> **DATA PROVIDED**:
+-------+

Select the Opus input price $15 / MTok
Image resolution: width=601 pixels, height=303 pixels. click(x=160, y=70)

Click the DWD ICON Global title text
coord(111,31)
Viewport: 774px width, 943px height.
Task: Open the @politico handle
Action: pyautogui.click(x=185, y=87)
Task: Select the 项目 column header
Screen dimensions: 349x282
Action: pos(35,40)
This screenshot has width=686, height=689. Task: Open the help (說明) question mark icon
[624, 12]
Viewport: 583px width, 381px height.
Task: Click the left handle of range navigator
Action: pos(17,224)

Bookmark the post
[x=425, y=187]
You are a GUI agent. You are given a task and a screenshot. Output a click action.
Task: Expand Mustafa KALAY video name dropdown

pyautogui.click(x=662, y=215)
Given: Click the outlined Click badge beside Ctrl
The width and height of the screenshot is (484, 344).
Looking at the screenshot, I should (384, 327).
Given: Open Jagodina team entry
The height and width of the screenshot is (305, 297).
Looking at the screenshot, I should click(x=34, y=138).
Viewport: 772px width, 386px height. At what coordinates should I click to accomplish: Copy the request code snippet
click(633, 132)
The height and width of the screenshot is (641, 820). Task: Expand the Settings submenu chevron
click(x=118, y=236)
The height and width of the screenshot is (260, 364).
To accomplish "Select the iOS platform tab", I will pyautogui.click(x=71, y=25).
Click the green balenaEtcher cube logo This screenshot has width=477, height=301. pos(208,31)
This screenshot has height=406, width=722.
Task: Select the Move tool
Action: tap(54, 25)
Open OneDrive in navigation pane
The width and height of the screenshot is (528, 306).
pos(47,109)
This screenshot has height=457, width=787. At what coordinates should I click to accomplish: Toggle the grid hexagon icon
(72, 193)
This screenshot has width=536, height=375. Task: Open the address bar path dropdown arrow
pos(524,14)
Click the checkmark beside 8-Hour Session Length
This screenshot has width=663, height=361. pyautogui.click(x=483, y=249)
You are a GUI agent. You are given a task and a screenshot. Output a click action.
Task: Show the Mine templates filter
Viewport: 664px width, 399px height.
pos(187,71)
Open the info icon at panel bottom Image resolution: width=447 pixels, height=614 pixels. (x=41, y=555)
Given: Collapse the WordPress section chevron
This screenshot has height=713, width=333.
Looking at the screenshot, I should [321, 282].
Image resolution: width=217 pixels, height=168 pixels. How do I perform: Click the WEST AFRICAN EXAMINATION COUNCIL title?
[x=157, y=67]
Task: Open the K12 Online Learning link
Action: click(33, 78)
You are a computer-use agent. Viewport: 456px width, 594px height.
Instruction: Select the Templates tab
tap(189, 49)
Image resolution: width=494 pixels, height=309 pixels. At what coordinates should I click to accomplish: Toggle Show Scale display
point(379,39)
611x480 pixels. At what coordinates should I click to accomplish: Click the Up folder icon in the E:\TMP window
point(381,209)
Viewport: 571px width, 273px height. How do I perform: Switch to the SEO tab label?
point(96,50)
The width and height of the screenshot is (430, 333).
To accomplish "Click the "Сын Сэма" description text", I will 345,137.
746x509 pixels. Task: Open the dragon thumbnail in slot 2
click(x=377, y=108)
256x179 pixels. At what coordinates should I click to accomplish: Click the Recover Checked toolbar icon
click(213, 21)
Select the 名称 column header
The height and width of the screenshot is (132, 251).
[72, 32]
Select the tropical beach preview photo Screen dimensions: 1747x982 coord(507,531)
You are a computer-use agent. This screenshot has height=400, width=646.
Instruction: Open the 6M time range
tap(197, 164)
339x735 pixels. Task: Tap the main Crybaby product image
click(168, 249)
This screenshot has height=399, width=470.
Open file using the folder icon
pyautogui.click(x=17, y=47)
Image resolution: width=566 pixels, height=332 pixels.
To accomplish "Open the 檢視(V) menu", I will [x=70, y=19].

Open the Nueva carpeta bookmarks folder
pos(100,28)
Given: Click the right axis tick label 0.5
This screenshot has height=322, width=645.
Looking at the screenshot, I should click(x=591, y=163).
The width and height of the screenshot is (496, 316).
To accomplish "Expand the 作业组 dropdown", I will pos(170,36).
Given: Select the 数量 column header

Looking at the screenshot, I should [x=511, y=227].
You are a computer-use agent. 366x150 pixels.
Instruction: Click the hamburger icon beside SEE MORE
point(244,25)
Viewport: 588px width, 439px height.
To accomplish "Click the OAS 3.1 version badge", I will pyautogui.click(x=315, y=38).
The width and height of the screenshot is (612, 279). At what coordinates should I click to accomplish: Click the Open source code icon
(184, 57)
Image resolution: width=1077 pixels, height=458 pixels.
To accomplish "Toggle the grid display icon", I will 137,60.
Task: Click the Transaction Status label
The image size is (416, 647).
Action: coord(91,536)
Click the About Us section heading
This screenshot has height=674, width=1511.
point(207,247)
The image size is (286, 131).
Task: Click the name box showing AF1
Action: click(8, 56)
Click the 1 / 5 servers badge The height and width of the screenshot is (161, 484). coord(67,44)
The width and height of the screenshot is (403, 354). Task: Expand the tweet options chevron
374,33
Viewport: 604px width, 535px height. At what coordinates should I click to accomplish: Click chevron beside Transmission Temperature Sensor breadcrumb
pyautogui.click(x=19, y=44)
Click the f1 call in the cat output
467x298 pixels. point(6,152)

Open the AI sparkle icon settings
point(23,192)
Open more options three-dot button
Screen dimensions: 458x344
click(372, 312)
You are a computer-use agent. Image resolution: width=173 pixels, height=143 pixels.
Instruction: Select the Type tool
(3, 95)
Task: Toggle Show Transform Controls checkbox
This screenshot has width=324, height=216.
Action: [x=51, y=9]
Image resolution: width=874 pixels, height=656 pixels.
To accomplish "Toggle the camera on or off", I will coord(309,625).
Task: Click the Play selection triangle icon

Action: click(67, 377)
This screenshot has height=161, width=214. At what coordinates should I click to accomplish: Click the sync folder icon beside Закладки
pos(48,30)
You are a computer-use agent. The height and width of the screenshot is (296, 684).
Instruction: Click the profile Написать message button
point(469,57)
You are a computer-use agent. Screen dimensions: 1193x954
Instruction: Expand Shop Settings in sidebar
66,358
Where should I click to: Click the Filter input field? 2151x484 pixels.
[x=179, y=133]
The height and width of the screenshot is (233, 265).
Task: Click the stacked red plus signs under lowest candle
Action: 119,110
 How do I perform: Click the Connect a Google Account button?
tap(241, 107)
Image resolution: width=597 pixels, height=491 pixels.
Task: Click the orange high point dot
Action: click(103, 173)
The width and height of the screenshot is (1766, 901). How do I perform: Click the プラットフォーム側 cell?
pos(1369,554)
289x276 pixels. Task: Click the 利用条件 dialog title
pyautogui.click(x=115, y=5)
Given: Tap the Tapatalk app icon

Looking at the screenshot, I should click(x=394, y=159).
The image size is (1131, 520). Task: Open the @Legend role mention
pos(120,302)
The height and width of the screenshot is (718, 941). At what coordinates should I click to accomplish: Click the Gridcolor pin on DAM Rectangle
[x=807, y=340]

+-------+

> **REQUIRED ACTION**: Every line in the records has to be written out again exactly.

> **YOUR SOLUTION**:
Select the Opus input price $15 / MTok
Image resolution: width=601 pixels, height=303 pixels. click(x=160, y=70)

Click the DWD ICON Global title text
coord(111,31)
Viewport: 774px width, 943px height.
Task: Open the @politico handle
Action: pyautogui.click(x=185, y=87)
Task: Select the 项目 column header
Screen dimensions: 349x282
Action: pos(35,40)
This screenshot has width=686, height=689. Task: Open the help (說明) question mark icon
[624, 12]
Viewport: 583px width, 381px height.
Task: Click the left handle of range navigator
Action: pos(17,224)

Bookmark the post
[x=425, y=187]
You are a GUI agent. You are given a task and a screenshot. Output a click action.
Task: Expand Mustafa KALAY video name dropdown

pyautogui.click(x=662, y=215)
Given: Click the outlined Click badge beside Ctrl
The width and height of the screenshot is (484, 344).
Looking at the screenshot, I should (384, 327).
Given: Open Jagodina team entry
The height and width of the screenshot is (305, 297).
Looking at the screenshot, I should click(x=34, y=138).
Viewport: 772px width, 386px height. At what coordinates should I click to accomplish: Copy the request code snippet
click(633, 132)
The height and width of the screenshot is (641, 820). Task: Expand the Settings submenu chevron
click(x=118, y=236)
The height and width of the screenshot is (260, 364).
To accomplish "Select the iOS platform tab", I will pyautogui.click(x=71, y=25).
Click the green balenaEtcher cube logo This screenshot has width=477, height=301. pos(208,31)
This screenshot has height=406, width=722.
Task: Select the Move tool
Action: tap(54, 25)
Open OneDrive in navigation pane
The width and height of the screenshot is (528, 306).
pos(47,109)
This screenshot has height=457, width=787. At what coordinates should I click to accomplish: Toggle the grid hexagon icon
(72, 193)
This screenshot has width=536, height=375. Task: Open the address bar path dropdown arrow
pos(524,14)
Click the checkmark beside 8-Hour Session Length
This screenshot has width=663, height=361. pyautogui.click(x=483, y=249)
You are a GUI agent. You are given a task and a screenshot. Output a click action.
Task: Show the Mine templates filter
Viewport: 664px width, 399px height.
pos(187,71)
Open the info icon at panel bottom Image resolution: width=447 pixels, height=614 pixels. (x=41, y=555)
Given: Collapse the WordPress section chevron
This screenshot has height=713, width=333.
Looking at the screenshot, I should [321, 282].
Image resolution: width=217 pixels, height=168 pixels. How do I perform: Click the WEST AFRICAN EXAMINATION COUNCIL title?
[x=157, y=67]
Task: Open the K12 Online Learning link
Action: click(33, 78)
You are a computer-use agent. Viewport: 456px width, 594px height.
Instruction: Select the Templates tab
tap(189, 49)
Image resolution: width=494 pixels, height=309 pixels. At what coordinates should I click to accomplish: Toggle Show Scale display
point(379,39)
611x480 pixels. At what coordinates should I click to accomplish: Click the Up folder icon in the E:\TMP window
point(381,209)
Viewport: 571px width, 273px height. How do I perform: Switch to the SEO tab label?
point(96,50)
The width and height of the screenshot is (430, 333).
To accomplish "Click the "Сын Сэма" description text", I will 345,137.
746x509 pixels. Task: Open the dragon thumbnail in slot 2
click(x=377, y=108)
256x179 pixels. At what coordinates should I click to accomplish: Click the Recover Checked toolbar icon
click(213, 21)
Select the 名称 column header
The height and width of the screenshot is (132, 251).
[72, 32]
Select the tropical beach preview photo Screen dimensions: 1747x982 coord(507,531)
You are a computer-use agent. This screenshot has height=400, width=646.
Instruction: Open the 6M time range
tap(197, 164)
339x735 pixels. Task: Tap the main Crybaby product image
click(168, 249)
This screenshot has height=399, width=470.
Open file using the folder icon
pyautogui.click(x=17, y=47)
Image resolution: width=566 pixels, height=332 pixels.
To accomplish "Open the 檢視(V) menu", I will [x=70, y=19].

Open the Nueva carpeta bookmarks folder
pos(100,28)
Given: Click the right axis tick label 0.5
This screenshot has height=322, width=645.
Looking at the screenshot, I should click(x=591, y=163).
The width and height of the screenshot is (496, 316).
To accomplish "Expand the 作业组 dropdown", I will pos(170,36).
Given: Select the 数量 column header

Looking at the screenshot, I should [x=511, y=227].
You are a computer-use agent. 366x150 pixels.
Instruction: Click the hamburger icon beside SEE MORE
point(244,25)
Viewport: 588px width, 439px height.
To accomplish "Click the OAS 3.1 version badge", I will pyautogui.click(x=315, y=38).
The width and height of the screenshot is (612, 279). At what coordinates should I click to accomplish: Click the Open source code icon
(184, 57)
Image resolution: width=1077 pixels, height=458 pixels.
To accomplish "Toggle the grid display icon", I will 137,60.
Task: Click the Transaction Status label
The image size is (416, 647).
Action: coord(91,536)
Click the About Us section heading
This screenshot has height=674, width=1511.
point(207,247)
The image size is (286, 131).
Task: Click the name box showing AF1
Action: click(8, 56)
Click the 1 / 5 servers badge The height and width of the screenshot is (161, 484). coord(67,44)
The width and height of the screenshot is (403, 354). Task: Expand the tweet options chevron
374,33
Viewport: 604px width, 535px height. At what coordinates should I click to accomplish: Click chevron beside Transmission Temperature Sensor breadcrumb
pyautogui.click(x=19, y=44)
Click the f1 call in the cat output
467x298 pixels. point(6,152)

Open the AI sparkle icon settings
point(23,192)
Open more options three-dot button
Screen dimensions: 458x344
click(372, 312)
You are a computer-use agent. Image resolution: width=173 pixels, height=143 pixels.
Instruction: Select the Type tool
(3, 95)
Task: Toggle Show Transform Controls checkbox
This screenshot has width=324, height=216.
Action: [x=51, y=9]
Image resolution: width=874 pixels, height=656 pixels.
To accomplish "Toggle the camera on or off", I will coord(309,625).
Task: Click the Play selection triangle icon

Action: click(67, 377)
This screenshot has height=161, width=214. At what coordinates should I click to accomplish: Click the sync folder icon beside Закладки
pos(48,30)
You are a computer-use agent. The height and width of the screenshot is (296, 684).
Instruction: Click the profile Написать message button
point(469,57)
You are a computer-use agent. Screen dimensions: 1193x954
Instruction: Expand Shop Settings in sidebar
66,358
Where should I click to: Click the Filter input field? 2151x484 pixels.
[x=179, y=133]
The height and width of the screenshot is (233, 265).
Task: Click the stacked red plus signs under lowest candle
Action: 119,110
 How do I perform: Click the Connect a Google Account button?
tap(241, 107)
Image resolution: width=597 pixels, height=491 pixels.
Task: Click the orange high point dot
Action: click(103, 173)
The width and height of the screenshot is (1766, 901). How do I perform: Click the プラットフォーム側 cell?
pos(1369,554)
289x276 pixels. Task: Click the 利用条件 dialog title
pyautogui.click(x=115, y=5)
Given: Tap the Tapatalk app icon

Looking at the screenshot, I should click(x=394, y=159).
The image size is (1131, 520). Task: Open the @Legend role mention
pos(120,302)
The height and width of the screenshot is (718, 941). At what coordinates should I click to accomplish: Click the Gridcolor pin on DAM Rectangle
[x=807, y=340]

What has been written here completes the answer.